TEXT BLOCK:

______________________________

People are searching a lot for second life? All right, let’s launch our own 3D virtual world then. Google Trends already exploits search statistics for really simple trend / market analysis but in a dynamic marketplace like the Web the vast amount of search queries Google registers can really be a much more formidable tool for taking society’s pulse. There is no doubt that Google uses this data internally for some heavy market research and I could imagine that the company might license these tools or data to third parties in the future. Nielsen would get some serious competition.
The point I find really interesting about this matter is that Google is mostly criticized for commercially biases search results, their monopoly on online search and the gathering of data that might be used to spy on citizens – I have yet to read something that reflects data collection on users’ search behavior not only as potentially dangerous to individual rights but as a unique tool for corporate strategy. Mining their all knowing logfile might give Google a competitive advantage that other companies simply cannot emulate. Spotting shifts in cultural trends early could give their business planning an asset that money (currently) cannot buy. It would be prudent to convert to Googlism while they still accept new members.
This morning Jonah Bossewitch pointed me to an article over at Wired, authored by Chris Anderson which announces “The End of Theory”. The article’s main argument in itself is not very interesting for anybody with a knack for epistemology – Anderson has apparently never heard of the induction / deduction discussion and a limited idea about what statistics does – but there is a very interesting question lurking somewhere behind all the Californian Ideology and the following citation points right to it:
We can stop looking for models. We can analyze the data without hypotheses about what it might show. We can throw the numbers into the biggest computing clusters the world has ever seen and let statistical algorithms find patterns where science cannot.
One could point to the fact that the natural sciences had their experimental side for quite a while (Roger Bacon advocated his scientia experimentalis in the 13th century) and that a laboratory is in a sense a pattern-finding machine where induction continuously plays an important role. What interests me more though is Anderson’s insinuation that statistical algorithms are not models. Let’s just look at one of the examples he uses:
Google’s founding philosophy is that we don’t know why this page is better than that one: If the statistics of incoming links say it is, that’s good enough. No semantic or causal analysis is required.
This is a very limited understanding of what constitutes a model. I would argue that PageRank does in fact rely very explicitly on a model which combines several layers of justification. In their seminal paper on Google, Brin and Page write the following:
PageRank can be thought of as a model of user behavior. We assume there is a “random surfer” who is given a web page at random and keeps clicking on links, never hitting “back” but eventually gets bored and starts on another random page. The probability that the random surfer visits a page is its PageRank.

______________________________

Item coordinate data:

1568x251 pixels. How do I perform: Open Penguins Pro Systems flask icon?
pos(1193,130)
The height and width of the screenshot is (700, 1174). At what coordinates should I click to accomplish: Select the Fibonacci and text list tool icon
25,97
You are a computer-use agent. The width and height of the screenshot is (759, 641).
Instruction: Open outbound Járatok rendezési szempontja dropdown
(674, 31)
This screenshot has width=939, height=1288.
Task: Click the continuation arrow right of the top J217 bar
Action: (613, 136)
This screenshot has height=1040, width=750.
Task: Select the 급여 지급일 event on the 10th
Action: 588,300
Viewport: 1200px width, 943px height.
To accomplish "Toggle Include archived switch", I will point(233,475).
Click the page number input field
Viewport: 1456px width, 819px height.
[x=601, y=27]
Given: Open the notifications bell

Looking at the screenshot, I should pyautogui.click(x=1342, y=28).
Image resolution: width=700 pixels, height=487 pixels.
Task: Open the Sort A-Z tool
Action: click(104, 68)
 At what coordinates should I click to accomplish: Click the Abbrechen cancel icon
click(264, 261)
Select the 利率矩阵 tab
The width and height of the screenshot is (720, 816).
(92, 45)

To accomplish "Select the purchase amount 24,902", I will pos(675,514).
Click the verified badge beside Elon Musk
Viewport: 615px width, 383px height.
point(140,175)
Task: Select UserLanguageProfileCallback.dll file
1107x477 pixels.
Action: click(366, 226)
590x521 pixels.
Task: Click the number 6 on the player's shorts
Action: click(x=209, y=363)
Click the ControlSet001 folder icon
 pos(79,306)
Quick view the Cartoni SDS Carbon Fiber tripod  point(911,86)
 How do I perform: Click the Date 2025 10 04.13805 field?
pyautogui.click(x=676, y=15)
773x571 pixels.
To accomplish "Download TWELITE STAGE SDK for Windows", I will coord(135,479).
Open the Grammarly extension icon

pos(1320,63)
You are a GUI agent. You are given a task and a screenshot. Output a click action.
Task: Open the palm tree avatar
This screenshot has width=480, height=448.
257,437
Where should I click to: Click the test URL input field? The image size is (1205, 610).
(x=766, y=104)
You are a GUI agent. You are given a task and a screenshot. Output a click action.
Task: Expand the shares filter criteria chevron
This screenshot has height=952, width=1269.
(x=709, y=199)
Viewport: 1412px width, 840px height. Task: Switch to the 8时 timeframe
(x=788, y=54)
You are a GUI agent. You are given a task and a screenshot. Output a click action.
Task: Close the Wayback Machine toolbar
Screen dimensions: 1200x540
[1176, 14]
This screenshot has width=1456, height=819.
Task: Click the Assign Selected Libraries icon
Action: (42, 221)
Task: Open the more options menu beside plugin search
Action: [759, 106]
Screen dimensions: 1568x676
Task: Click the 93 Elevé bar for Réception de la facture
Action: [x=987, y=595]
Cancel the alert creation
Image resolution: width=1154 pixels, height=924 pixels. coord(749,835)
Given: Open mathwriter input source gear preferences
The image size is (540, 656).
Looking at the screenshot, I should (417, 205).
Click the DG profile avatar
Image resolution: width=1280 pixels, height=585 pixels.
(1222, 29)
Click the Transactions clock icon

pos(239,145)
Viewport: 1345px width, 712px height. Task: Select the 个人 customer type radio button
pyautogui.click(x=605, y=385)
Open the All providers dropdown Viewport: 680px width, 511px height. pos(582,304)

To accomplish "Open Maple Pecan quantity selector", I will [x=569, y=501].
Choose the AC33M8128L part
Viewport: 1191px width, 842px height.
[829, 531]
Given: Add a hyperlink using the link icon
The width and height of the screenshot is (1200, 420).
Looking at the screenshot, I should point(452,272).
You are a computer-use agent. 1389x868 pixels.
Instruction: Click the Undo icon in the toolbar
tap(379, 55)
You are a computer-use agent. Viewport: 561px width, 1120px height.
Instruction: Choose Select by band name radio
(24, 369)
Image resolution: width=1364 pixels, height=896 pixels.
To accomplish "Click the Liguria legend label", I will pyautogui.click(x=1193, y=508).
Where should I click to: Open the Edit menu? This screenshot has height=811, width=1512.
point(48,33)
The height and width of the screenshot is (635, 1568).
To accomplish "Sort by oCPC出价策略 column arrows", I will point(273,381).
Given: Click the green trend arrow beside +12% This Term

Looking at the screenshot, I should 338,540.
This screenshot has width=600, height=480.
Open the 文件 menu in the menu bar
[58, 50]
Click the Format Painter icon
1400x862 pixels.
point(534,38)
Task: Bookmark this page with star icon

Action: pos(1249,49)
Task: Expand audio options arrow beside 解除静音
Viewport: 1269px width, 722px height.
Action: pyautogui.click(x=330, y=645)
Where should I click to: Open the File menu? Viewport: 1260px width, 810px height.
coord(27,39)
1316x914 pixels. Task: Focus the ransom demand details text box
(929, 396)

______________________________

TASKS AND EXERCISES:
1 > In the text about Google, rewrite the part that opens with "This is a very" and closes with "is its PageRank.", swapping "random surfer" for "bored user".
2 > According to the text about Google, in which century did Roger Bacon advocate his scientia experimentalis?

RESULTS OF THE EXERCISE:
1 >
This is a very limited understanding of what constitutes a model. I would argue that PageRank does in fact rely very explicitly on a model which combines several layers of justification. In their seminal paper on Google, Brin and Page write the following:
PageRank can be thought of as a model of user behavior. We assume there is a “bored user” who is given a web page at random and keeps clicking on links, never hitting “back” but eventually gets bored and starts on another random page. The probability that the bored user visits a page is its PageRank.

2 > The 13th century.